When did democracy become such an indispensible sine qua non for France in Africa; when Houphouet-Boigny was President of Ivory Coast for 33 years; Eyadema (the mastermind of the first coup d’etat in Africa) ruled for a generation and handed over power to his son;  Albert-Bernard Bongo, was President of Gabon for 40 years, before handing over to his son; Paul Biya of Cameroon has been president for 28 years and is poised to win elections again in 2011,and perhaps handover to his son?. Former President Jacques Chirac of France, had said, that democracy is a luxury that Africans cannot afford- that it is better for them to aspire to portable water and food, rather than the pie-in-the sky, that democracy is, according to his racist mindset.
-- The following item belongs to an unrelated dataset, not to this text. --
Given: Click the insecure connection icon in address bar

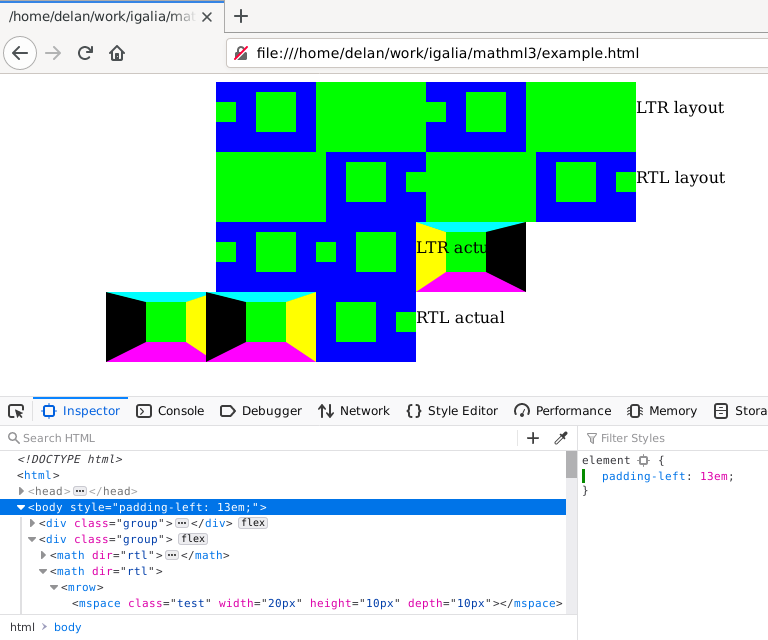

Is it surprising that Ouattara and Bedie signed the pact to oust Gbagbo in Paris?. The so called “Rally of Houphouetistes for Democracy and Peace” was virtually a French creation. (Equally ironic, is the presence of the name –Houphouet- and democracy in the same sentence, when Houphouet’s iron rule in Ivory Coast, is the very antithesis of democracy).The pact between Bedie and Ouattara, has turned out to be the devilish pact that would destroy Ivory Coast, as one observer had predicted in 2005, when it was formed.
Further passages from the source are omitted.